#### Data entries

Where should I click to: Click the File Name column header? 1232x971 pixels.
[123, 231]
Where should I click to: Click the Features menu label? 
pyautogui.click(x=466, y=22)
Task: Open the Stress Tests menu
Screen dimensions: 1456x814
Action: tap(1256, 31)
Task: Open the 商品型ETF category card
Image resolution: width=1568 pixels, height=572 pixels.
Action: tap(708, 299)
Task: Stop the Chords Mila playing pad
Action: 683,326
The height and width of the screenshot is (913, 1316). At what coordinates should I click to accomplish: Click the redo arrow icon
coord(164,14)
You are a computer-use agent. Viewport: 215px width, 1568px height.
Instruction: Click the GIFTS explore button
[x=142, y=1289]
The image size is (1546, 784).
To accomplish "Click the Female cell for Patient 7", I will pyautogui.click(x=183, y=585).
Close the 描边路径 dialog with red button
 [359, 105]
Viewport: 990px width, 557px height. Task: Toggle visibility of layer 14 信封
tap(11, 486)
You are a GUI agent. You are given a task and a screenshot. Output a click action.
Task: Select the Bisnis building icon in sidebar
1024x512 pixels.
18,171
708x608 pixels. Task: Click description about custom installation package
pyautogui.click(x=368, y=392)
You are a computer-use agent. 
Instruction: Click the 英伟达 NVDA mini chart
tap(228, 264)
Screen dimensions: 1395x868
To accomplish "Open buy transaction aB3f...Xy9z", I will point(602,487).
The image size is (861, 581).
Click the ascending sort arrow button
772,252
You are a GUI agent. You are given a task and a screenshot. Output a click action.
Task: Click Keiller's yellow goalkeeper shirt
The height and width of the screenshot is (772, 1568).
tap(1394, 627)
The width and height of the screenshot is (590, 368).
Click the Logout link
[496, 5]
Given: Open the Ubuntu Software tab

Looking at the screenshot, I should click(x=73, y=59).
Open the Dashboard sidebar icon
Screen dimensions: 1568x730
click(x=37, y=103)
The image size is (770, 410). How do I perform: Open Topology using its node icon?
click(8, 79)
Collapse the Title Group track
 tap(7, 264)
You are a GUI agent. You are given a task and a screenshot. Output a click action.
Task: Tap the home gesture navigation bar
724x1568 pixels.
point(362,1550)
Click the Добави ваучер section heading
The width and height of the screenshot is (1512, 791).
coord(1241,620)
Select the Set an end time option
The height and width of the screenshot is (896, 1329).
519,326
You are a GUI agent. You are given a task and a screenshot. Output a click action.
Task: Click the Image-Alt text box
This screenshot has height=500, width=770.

########

**What is required**. Return all of the lines above without any change.

**Complete answer**.
Where should I click to: Click the File Name column header? 1232x971 pixels.
[123, 231]
Where should I click to: Click the Features menu label? 
pyautogui.click(x=466, y=22)
Task: Open the Stress Tests menu
Screen dimensions: 1456x814
Action: tap(1256, 31)
Task: Open the 商品型ETF category card
Image resolution: width=1568 pixels, height=572 pixels.
Action: tap(708, 299)
Task: Stop the Chords Mila playing pad
Action: 683,326
The height and width of the screenshot is (913, 1316). At what coordinates should I click to accomplish: Click the redo arrow icon
coord(164,14)
You are a computer-use agent. Viewport: 215px width, 1568px height.
Instruction: Click the GIFTS explore button
[x=142, y=1289]
The image size is (1546, 784).
To accomplish "Click the Female cell for Patient 7", I will pyautogui.click(x=183, y=585).
Close the 描边路径 dialog with red button
 [359, 105]
Viewport: 990px width, 557px height. Task: Toggle visibility of layer 14 信封
tap(11, 486)
You are a GUI agent. You are given a task and a screenshot. Output a click action.
Task: Select the Bisnis building icon in sidebar
1024x512 pixels.
18,171
708x608 pixels. Task: Click description about custom installation package
pyautogui.click(x=368, y=392)
You are a computer-use agent. 
Instruction: Click the 英伟达 NVDA mini chart
tap(228, 264)
Screen dimensions: 1395x868
To accomplish "Open buy transaction aB3f...Xy9z", I will point(602,487).
The image size is (861, 581).
Click the ascending sort arrow button
772,252
You are a GUI agent. You are given a task and a screenshot. Output a click action.
Task: Click Keiller's yellow goalkeeper shirt
The height and width of the screenshot is (772, 1568).
tap(1394, 627)
The width and height of the screenshot is (590, 368).
Click the Logout link
[496, 5]
Given: Open the Ubuntu Software tab

Looking at the screenshot, I should click(x=73, y=59).
Open the Dashboard sidebar icon
Screen dimensions: 1568x730
click(x=37, y=103)
The image size is (770, 410). How do I perform: Open Topology using its node icon?
click(8, 79)
Collapse the Title Group track
 tap(7, 264)
You are a GUI agent. You are given a task and a screenshot. Output a click action.
Task: Tap the home gesture navigation bar
724x1568 pixels.
point(362,1550)
Click the Добави ваучер section heading
The width and height of the screenshot is (1512, 791).
coord(1241,620)
Select the Set an end time option
The height and width of the screenshot is (896, 1329).
519,326
You are a GUI agent. You are given a task and a screenshot. Output a click action.
Task: Click the Image-Alt text box
This screenshot has height=500, width=770.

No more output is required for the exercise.